Continue reading for some core principles and best practices with fantastic examples!
Why User Onboarding?
According to a Profitwell user onboarding study, customers who said they received good onboarding on a new product were between 12% and 21% more willing to pay than the median. Users who responded negatively had a willingness to pay from 3% to 9%, indicating that poor onboarding does not necessarily detract much, but your product may lose a good willingness to pay.
However, retention is where things get interesting. When comparing the first 60 days of customers with poor integration perceptions to those with positive perceptions, customers with positive perceptions fall much lower in the first 21 days.
And they conclude that good onboarding is critical to encompass the value of a product with a customer or, at the very least, mitigating the slippage your customer will experience when you begin using the product. Especially for him or her to begin to see the value, significantly speeding up their journey.
However, this isn’t the case most of the time. Every step of the way, there’s a hidden risk of that user clicking the little red ‘X’ and never returning.
It occurs between 40% and 60% of the time.
It is rightfully referred to as the SaaS killer!
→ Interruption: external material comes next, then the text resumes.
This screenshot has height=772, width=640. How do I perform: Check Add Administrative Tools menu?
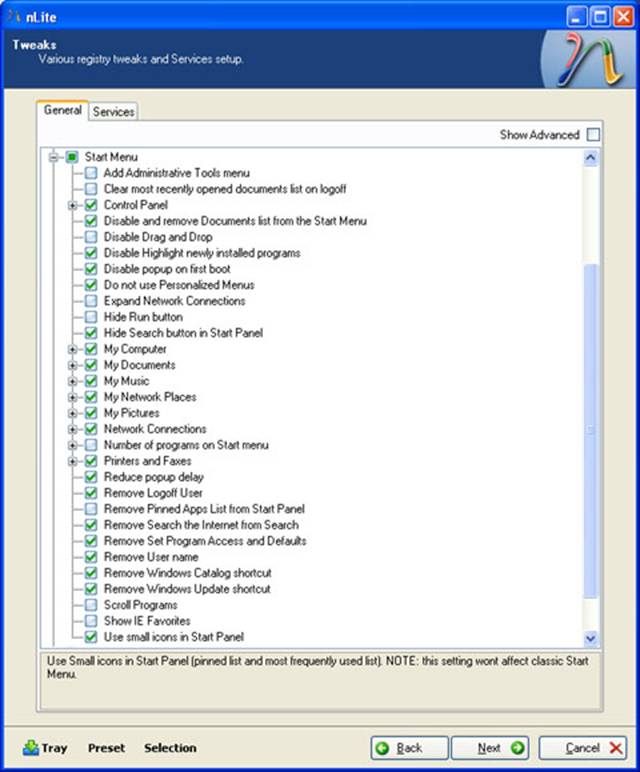point(91,173)
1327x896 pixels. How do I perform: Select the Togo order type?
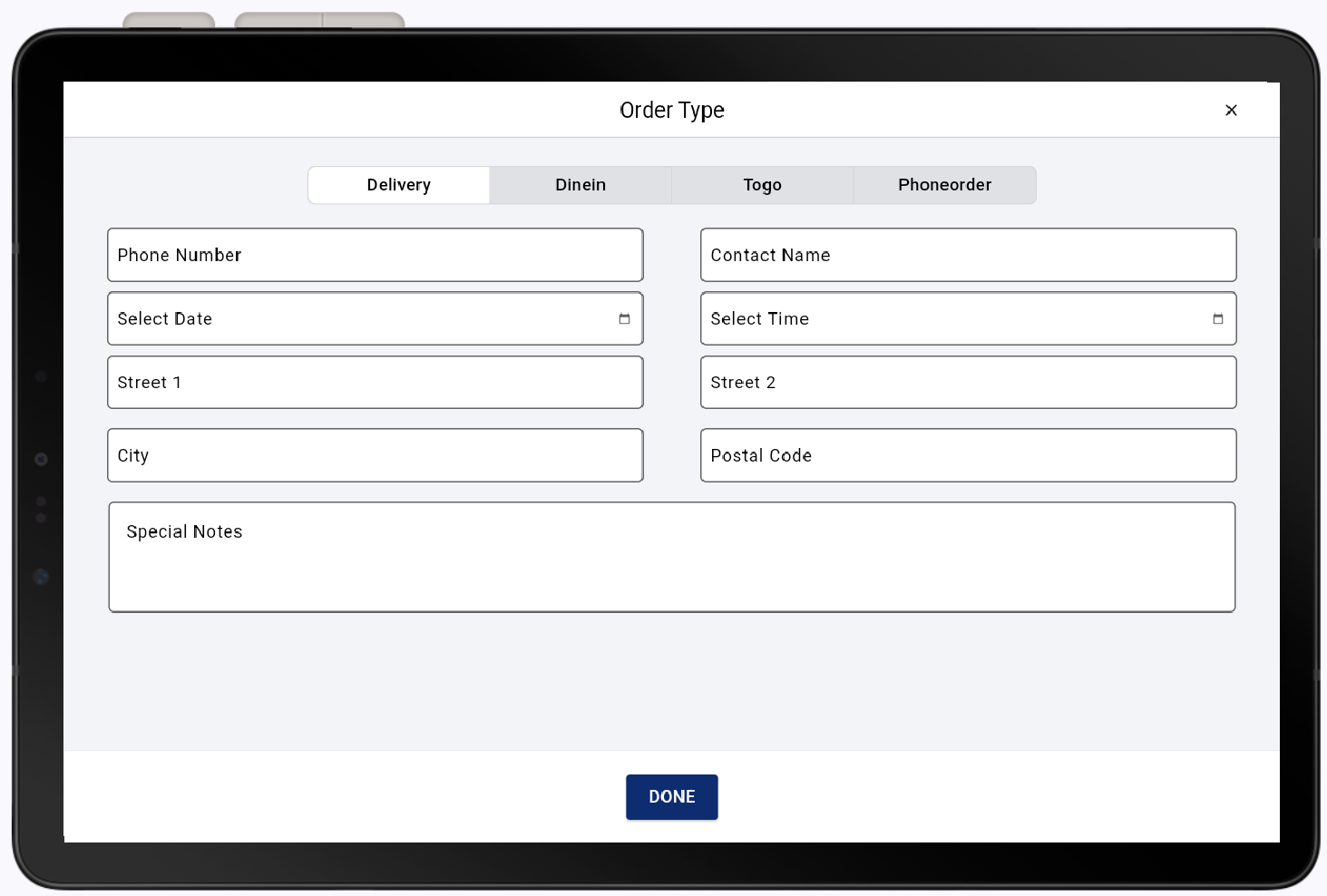(x=762, y=185)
Fortunately, that’s what we’re here for. We will share with you the 3 Principles of User Onboarding that will help you immensely.
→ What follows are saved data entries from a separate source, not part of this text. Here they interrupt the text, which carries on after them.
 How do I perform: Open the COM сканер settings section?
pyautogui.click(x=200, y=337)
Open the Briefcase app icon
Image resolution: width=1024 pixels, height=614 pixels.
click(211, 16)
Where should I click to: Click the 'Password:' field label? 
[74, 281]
#1 For a business to succeed, onboarding must be a continuous process.
It all starts and ends with the idea that onboarding is a continuous process. Anything you look at can be viewed through the lens of Onboarding. Is this beneficial to the user? Is this moment clear to him as he navigates through your product offering? If we stop looking at the user’s journey at some point, what was once simple becomes a supplement that will require human assistance to solve. This is closely related to the day one mentality, in which every day is like your first day of attempting to assist the user.
#2 Onboarding is not a metric; it is a result.
That means we shouldn’t measure onboarding. We need to know how many users are registering, what the dropout rate is, and where, if any, our product’s “bottleneck” is. All of this is critical. The issue here is that the metric is the result of a job. If you follow the first principle (user obsession), this will almost certainly have a direct impact on the outcome. And how can the results be improved? Talk to your user all the time; don’t let this opportunity pass you by. Assist your user, and the results will follow.
#3 Obsession with Onboarding
Obsession with making your life easier and assisting you in getting started with your product. Obsessed with assisting the user in getting started autonomously without the assistance of others. It is unlikely that the user will engage if he or she is unable to enter your software or get started with your product. Understand your users’ realities. You don’t want to design for a market you’re unfamiliar with.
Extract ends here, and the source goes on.